Giunti al bivio del Bricco si prende a destra in discesa e per rapidi tornanti si scende a Batresca, dove nel corso dell’attacco del 10 ottobre 1944 furono radunati molti anziani rastrellati dai nazifascisti. Da Batresca si scende al rio di Roccabianca e si risale sull’erta carrareccia fino a giungere a Pessina. Qui furono catturati cinque partigiani e la frazione venne bruciata.

Da qui si può concludere il percorso ritornando a Moretti e quindi a Piancastagna per la strada asfaltata, ovvero proseguire come viene di seguito indicato.

Per una strada sterrata che contorna uno spazio privato cintato (il cartello con divieto di accesso non si riferisce al passaggio pedonale lungo il sentiero) si scende al rio di Pessina che si oltrepassa utilizzando una passerella.

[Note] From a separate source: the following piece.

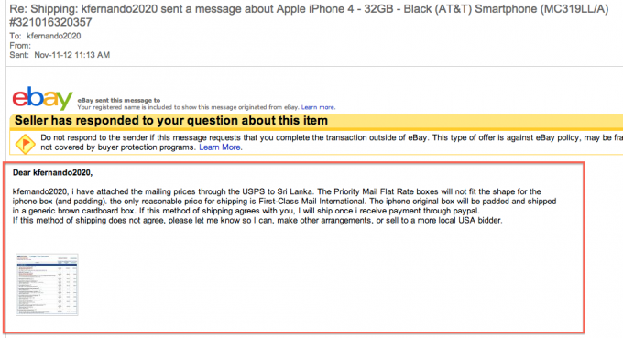Click the 'Your registered name is included' notice
This screenshot has width=623, height=338.
pos(189,107)
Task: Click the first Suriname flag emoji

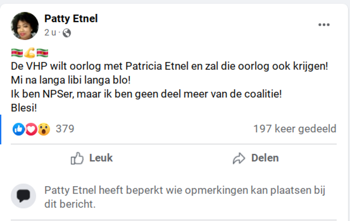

A fianco del corso d’acqua si notano i resti di una canalino scavato per servire un mulino poco distante di cui ancora si notano i ruderi: a sinistra con breve deviazione si giunge ad un “bottazzo”, cioè un bacino artificiale per raccogliere le acque del canalino e quindi indirizzarle per il movimento delle pale del mulino: oggi si presenta come uno spazio ovale con bordi rialzati all’interno del bosco; subito sotto il mulino di cui restano le strutture esterne, le pale e le macine.

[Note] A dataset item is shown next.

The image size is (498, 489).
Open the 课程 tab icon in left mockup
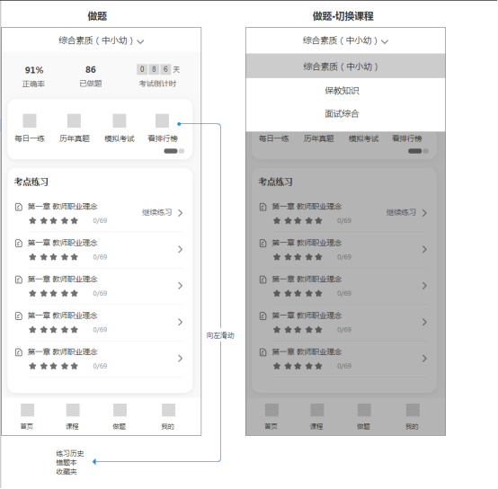click(x=73, y=410)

Completamente nascosto nel bosco il mulino fu usato per la macinazione clandestina durante l’occupazione per evitare la consegna all’ammasso delle granaglie.

Ritornati sul sentiero poco oltre si può compiere un’ulteriore breve deviazione per visitare un essiccatoio per castagne (“auberge”) in perfette condizioni.

Ritornati di nuovo sul sentiero dopo poco si compie un’altra breve deviazione per toccare i ruderi di Sedovi (“an sò ed Ui”, sulla proprietà di Ui) dove nel corso del rastrellamento decine di partigiani furono quasi sorpresi dai tedeschi mentre mangiavano polenta offerta dai contadini della piccola frazione, e si dettero ad una fuga precipitosa. (Cautela tra i ruderi, alcuni dei quali pericolanti).

Ritornati sul sentiero ci si dirige rapidamente sotto al Bric Alto delle Scarne incontrando alcune carbonaie, spiazzi adibiti un tempo alla produzione del carbone di legna. Si incontrano pure alcune “grotte”, cioè ripari nascosti sotto sporgenze di rocce usate in alcuni momenti come rifugi.

Al termine di una ripida salita si giunge in cima al Bric Alto delle Scarne. Il luogo, dall’impareggiabile panorama a 360°, venne utilizzato ripetutamente per lanci da parte degli alleati che sui retrostanti Pianazzi trovavano uno spazio pianeggiante ed ampio. Sui contrafforti di rimpetto al Bric si schiantò, durante una missione, un aereo inglese sul quale prestava servizio l’allora maggiore Jan Smith, che in seguito sarebbe diventato primo ministro (secessionista) della Rodhesia.

Percorso longitudinalmente l’ampio pianoro (sulla sinistra del quale restano alcuni edifici abbandonati, già azienda agricola), sulla destra si diparte una carrareccia che conduce a Pian Siriti (lasciando sulla sinistra il Bric Berton, dove sorge un invaso che serve l’acquedotto della valle) e poi Siriti, da cui si giunge in breve a Moretti, e, su asfalto, a Piancastagna.